Minority report: Akash Paun offers some crumbs of comfort on Westminster’s new balance of power

Written by Akash Paun on 24 July 2017 in Opinion

Minority governments evoke fear of chaos, but there may be an upside to the uncertainty, says IfG’s constitutional change expert 

Theresa May greets Arlene Foster and DUP colleagues in Downing Street Credit: PA

They say a change is as good as a rest. But it is doubtful that many in Whitehall will be anticipating a period of relaxation after the formation of a minority government last month. Governing without a majority evokes fear and folk memory of chaos and uncertainty. The reality may be less dramatic. Minority governments are more short-lived on average, but it is not inevitable that they collapse in disarray. There are plenty of examples of successful minority governments, but to emulate them the government may well need to change the way it operates.

In Scotland in 2007, the SNP formed a minority government in an even weaker position than Theresa May today. Alex Salmond’s party held just 47 of 129 seats. The initial consensus was that the government would be lucky to last six months, but it served a full four-year term before winning an outright majority.


Minority governments are naturally prone to losing more votes in parliament, but this does not always matter. The Wilson and Callaghan minority governments in the 1970s lost around 60 votes before the narrowly carried no confidence motion of March 1979 brought the show to a close.

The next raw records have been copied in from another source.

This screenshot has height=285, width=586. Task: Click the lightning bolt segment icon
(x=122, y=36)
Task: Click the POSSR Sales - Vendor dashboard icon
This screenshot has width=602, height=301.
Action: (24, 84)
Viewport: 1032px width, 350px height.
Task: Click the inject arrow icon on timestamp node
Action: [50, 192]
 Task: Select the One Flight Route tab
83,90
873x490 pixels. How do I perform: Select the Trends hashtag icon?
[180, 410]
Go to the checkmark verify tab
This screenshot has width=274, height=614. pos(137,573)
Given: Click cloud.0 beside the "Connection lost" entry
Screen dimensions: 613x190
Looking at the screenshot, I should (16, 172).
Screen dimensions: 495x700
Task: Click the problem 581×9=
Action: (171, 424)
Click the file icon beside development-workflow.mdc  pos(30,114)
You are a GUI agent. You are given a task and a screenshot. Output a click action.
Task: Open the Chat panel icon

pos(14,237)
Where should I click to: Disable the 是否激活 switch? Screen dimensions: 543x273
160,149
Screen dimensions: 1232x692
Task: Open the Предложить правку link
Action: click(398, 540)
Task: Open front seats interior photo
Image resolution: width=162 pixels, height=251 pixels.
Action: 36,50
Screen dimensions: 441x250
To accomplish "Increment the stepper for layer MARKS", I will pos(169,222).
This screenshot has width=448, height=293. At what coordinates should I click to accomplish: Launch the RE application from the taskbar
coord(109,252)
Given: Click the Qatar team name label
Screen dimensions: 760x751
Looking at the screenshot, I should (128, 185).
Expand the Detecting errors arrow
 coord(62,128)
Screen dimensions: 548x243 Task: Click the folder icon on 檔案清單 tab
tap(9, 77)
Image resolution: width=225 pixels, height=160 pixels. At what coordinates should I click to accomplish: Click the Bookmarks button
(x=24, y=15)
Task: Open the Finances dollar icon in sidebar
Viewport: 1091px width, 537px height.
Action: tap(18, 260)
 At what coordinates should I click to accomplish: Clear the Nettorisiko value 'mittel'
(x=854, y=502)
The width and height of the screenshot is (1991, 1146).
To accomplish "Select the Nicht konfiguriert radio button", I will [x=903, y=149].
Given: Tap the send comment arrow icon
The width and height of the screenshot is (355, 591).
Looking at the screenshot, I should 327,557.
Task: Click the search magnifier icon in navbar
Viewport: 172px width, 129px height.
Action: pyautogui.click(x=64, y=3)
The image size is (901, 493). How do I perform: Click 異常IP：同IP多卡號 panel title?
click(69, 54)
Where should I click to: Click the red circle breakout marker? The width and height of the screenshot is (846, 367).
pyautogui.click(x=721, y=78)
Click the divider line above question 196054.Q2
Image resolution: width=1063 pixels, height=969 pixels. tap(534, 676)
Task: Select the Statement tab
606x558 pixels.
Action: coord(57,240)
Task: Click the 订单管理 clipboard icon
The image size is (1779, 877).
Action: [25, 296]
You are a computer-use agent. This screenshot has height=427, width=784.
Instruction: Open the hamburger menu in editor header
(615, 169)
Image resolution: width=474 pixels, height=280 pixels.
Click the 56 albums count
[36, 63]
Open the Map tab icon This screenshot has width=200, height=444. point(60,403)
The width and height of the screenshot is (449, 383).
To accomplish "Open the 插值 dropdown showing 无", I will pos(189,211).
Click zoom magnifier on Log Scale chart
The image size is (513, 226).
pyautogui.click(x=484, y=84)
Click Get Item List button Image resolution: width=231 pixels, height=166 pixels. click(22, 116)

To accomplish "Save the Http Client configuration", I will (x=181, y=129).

With Democratic Unionist Party backing, set out in a published “confidence and supply agreement”, the government should be secure for at least two years on confidence motions, both explicit ones and matters taken as such by convention, namely votes on supply, budgets and the Queen’s Speech. Perhaps crucially, the DUP has also agreed to back government legislation relating to Brexit and national security.

While the DUP has secured a set of spending commitments in exchange for their support, it seems unlikely that this will be all the party demands. There are no stated conditions for DUP support on Brexit or fiscal policy, but the party will surely expect to be closely consulted through the twists and turns of the Brexit process and before future fiscal events.

The position of minority governments is strengthened to the extent that other parties are disunited

International experience shows that smaller parties often end up feeling sidelined after the excitement of the initial deal. This can weaken their commitment to continued cooperation. The confidence and supply agreement includes a plan to create a new co-ordination committee between the government and DUP. Whatever form this ends up taking, getting the governance side of the deal right will be important

A key point about life without a majority is that this only matters in parliament itself. Where possible, it is sensible for a minority government to focus on non-legislative routes to achieving policy objectives. That may naturally mean a shift from headline reforms towards continuous improvement using existing powers and budgets. The Salmond administration in Edinburgh, for instance, reorganised government around its cross-cutting “Scotland Performs” strategic outcomes framework, which has lasted a decade and counting.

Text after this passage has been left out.